Eight talented local high school students have been on campus this summer participating in the American Chemical Society’s Project SEED program hosted by Rhodes College’s Department of Chemistry. The students are conducting meaningful research under the supervision of Rhodes faculty within the chemistry department and biochemistry and molecular biology program. Karen Mosley, instrumentation technician and chemical safety officer, is the coordinator.
The eight-week (June 6-July 29) paid internship provides advanced research and growth opportunities for high school students with diverse identities and socioeconomic backgrounds. The students represent Compass Midtown, Cordova High, East High, Melrose High, and Margolin Hebrew Academy.
“The students are working on projects that span scientific research disciplines, including designing and synthesizing new antibacterial compounds using advanced techniques,” says Mosley. “While some of the students are using molecular biology techniques to describe the mechanism involved in growth and cell division in filamentous fungi, others are exploring how proteins interact in the growth and reproduction of microorganisms. We even have students working to replace a chemical equilibrium experiment that generates environmentally hazardous waste with a Green Chemistry experiment to be implemented in first-year chemistry labs.”
“I have learned a lot about college life and college academics,” says Gwen Wheeling of Compass Midtown. “We’ve only learned general chemistry in high school, and I had no knowledge of organic chemistry. Now I feel like I know a lot. I want to go to college and get my master’s in zoology and be a zoologist.”
“It’s been very good working with Rhodes students, because they tell about their experiences and share their knowledge,” says Najmo Mohammed, also of Compass Midtown.
“It is providing me with advanced research opportunities and allows me to learn how to think in a research setting,” adds Etai Rovner of Margolin Hebrew Academy.

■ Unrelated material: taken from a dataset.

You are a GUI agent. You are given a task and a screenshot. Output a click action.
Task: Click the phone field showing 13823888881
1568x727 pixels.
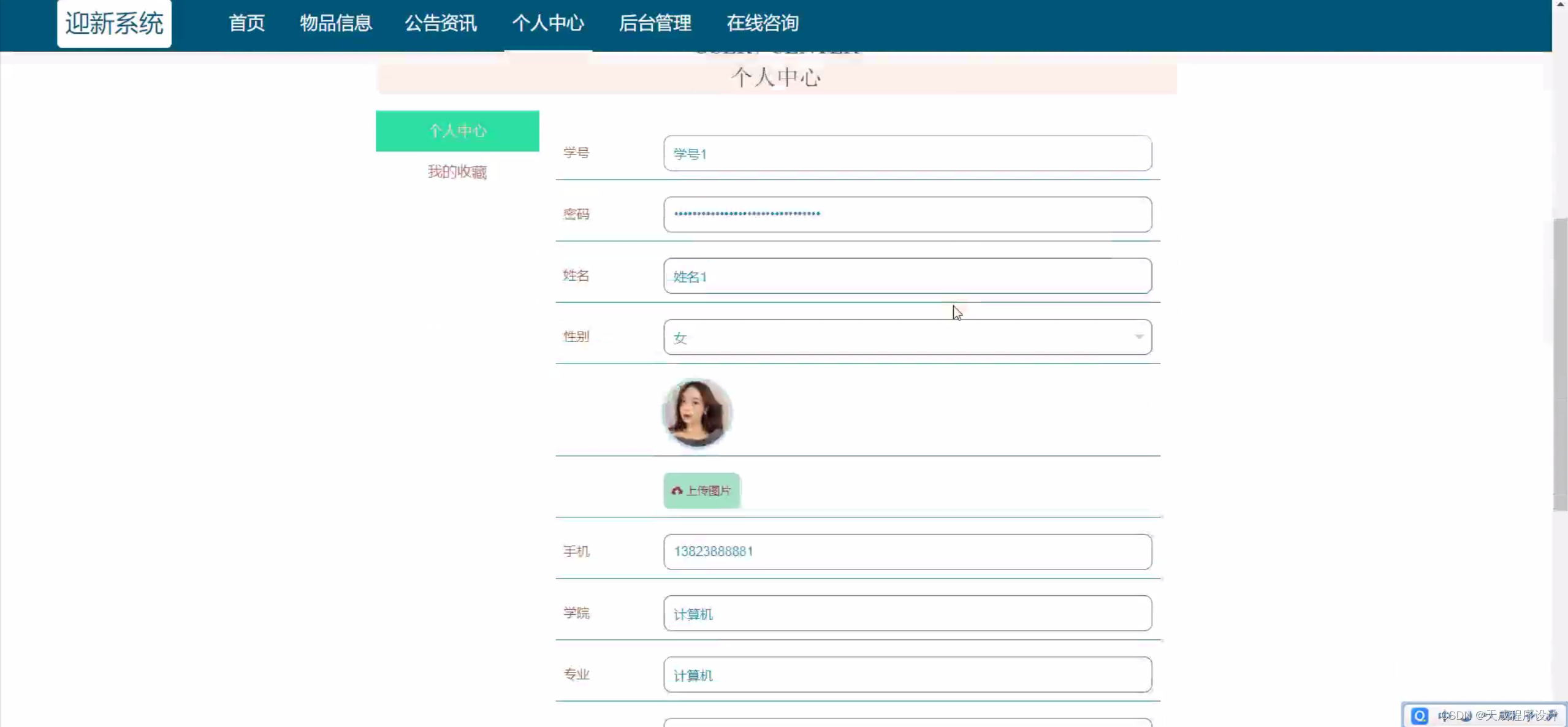(x=907, y=551)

Project SEED participants are expected to complete an assigned research project while being mentored by career scientists and to give oral presentations of their work. “They are given access to years of knowledge and experience in college prep and career development. At the end of the eight-week program, the students should have resources and contacts that they can access when deciding what kind of impact they want to make on the world,” says Mosley. “Ultimately, the goal is to expose the students to a new way of thinking about their future.”